Form 8-K





Washington, D.C. 20549







Pursuant to Section 13 OR 15(d) of

The Securities Exchange Act of 1934

Date of Report (Date of earliest event reported) July 9, 2009




(Exact name of registrant as specified in its charter)




Georgia   0-12456   58-1098795

(State or Other Jurisdiction

of Incorporation)

  (Commission File Number)  

(IRS Employer

Identification No.)


470 East Paces Ferry Road, N.E.

Atlanta, Georgia

(Address of principal executive offices)   (Zip Code)

Registrant’s telephone number, including area code (404) 261-4381

(Former name or former address, if changed since last report) Not Applicable.



Check the appropriate box below if the Form 8-K filing is intended to simultaneously satisfy the filing obligation of the registrant under any of the following provisions:


¨ Written communications pursuant to Rule 425 under the Securities Act (17 CFR 230.425)


¨ Soliciting material pursuant to Rule 14a-12 under the Exchange Act (17 CFR 240.14a-12)


¨ Pre-commencement communications pursuant to Rule 14d-2(b) under the Exchange Act (17 CFR 240.14d-2(b))


¨ Pre-commencement communications pursuant to Rule 13e-4(c) under the Exchange Act (17 CFR 240.13e-4(c))




Item 7.01. Regulation FD Disclosure.

On July 9, 2009, American Software, Inc. (the “Company”) issued a press release announcing that, pursuant to a Plan of Merger dated July 6, 2009 (the “Plan of Merger”) of Logility, Inc. (“Logility”) and ASI Acquisition, Inc. (“ASI Acquisition”), a wholly-owned subsidiary of the Company: (1) Logility was merged with and into ASI Acquisition and each of the issued and outstanding shares of common stock of Logility (except for shares held by the Company or shares for which appraisal rights are properly demanded in accordance with Georgia law) was converted into the right to receive $7.02 per share net to the seller in cash, without interest; and (2) the surviving corporation amended its Articles of Incorporation to change its name to Logility, Inc. In addition, the Company announced that it will promptly cause shares of Logility’s common stock to be delisted from the NASDAQ Global Market.

A copy of the press release is attached hereto as Exhibit 99.1, and the contents are incorporated herein by reference.

The description of the Plan of Merger set forth above does not purport to be complete and is qualified in its entirety by reference to the Plan of Merger, which is attached hereto as Exhibit 2.1 and is incorporated herein by reference.

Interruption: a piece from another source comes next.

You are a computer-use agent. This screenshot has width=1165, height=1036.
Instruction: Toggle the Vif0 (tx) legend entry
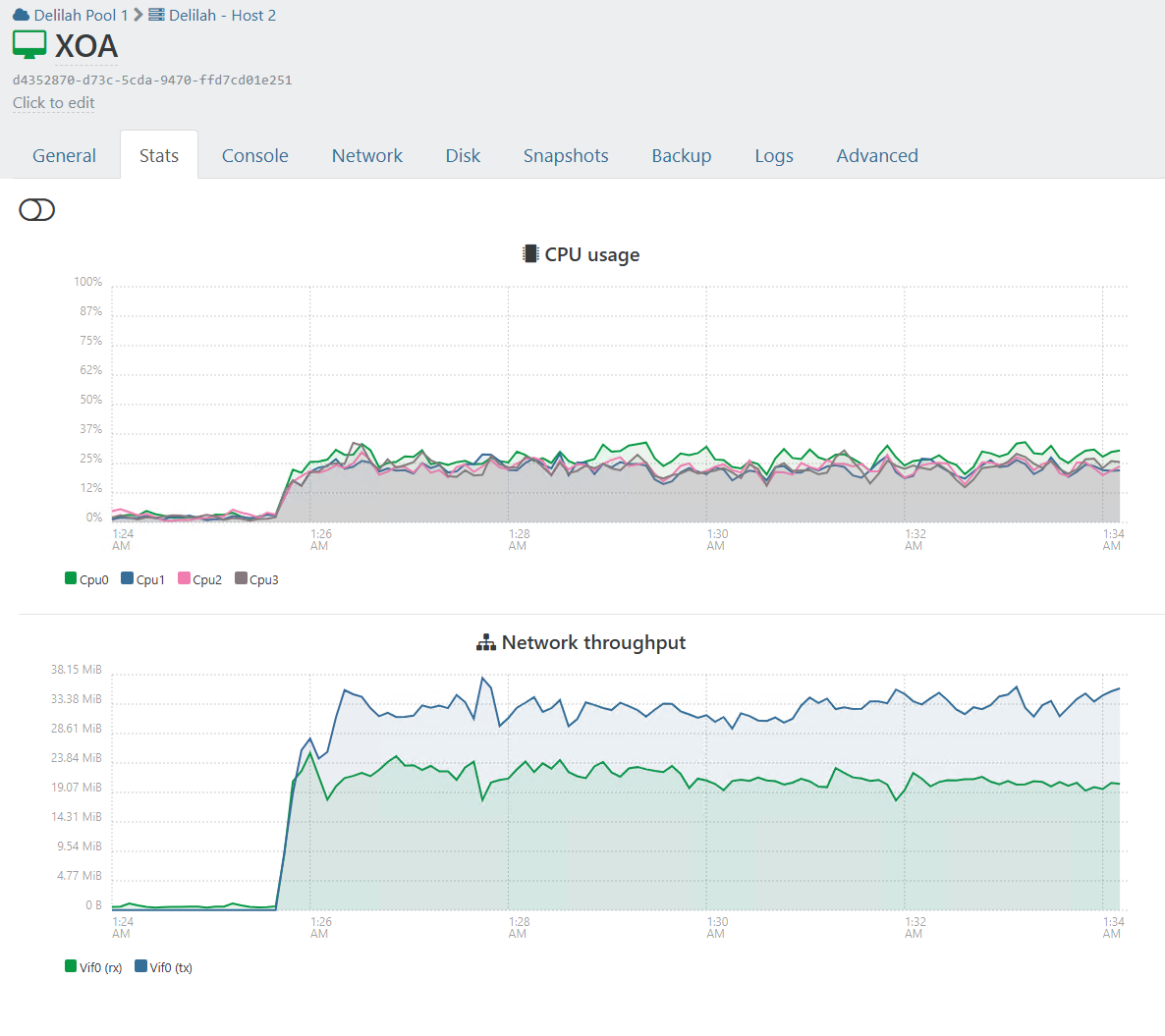click(x=163, y=967)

Item 9.01. Financial Statements and Exhibits.


(d) Exhibits.


  2.1   Plan of Merger of Logility, Inc. with and into ASI Acquisition, Inc. dated July 6, 2009.
99.1   Press release dated July 9, 2009 (furnished pursuant to Item 7.01 of Form 8-K).




Pursuant to the requirements of the Securities Exchange Act of 1934, the Registrant has duly caused this report to be signed on its behalf by the undersigned hereunto duly authorized.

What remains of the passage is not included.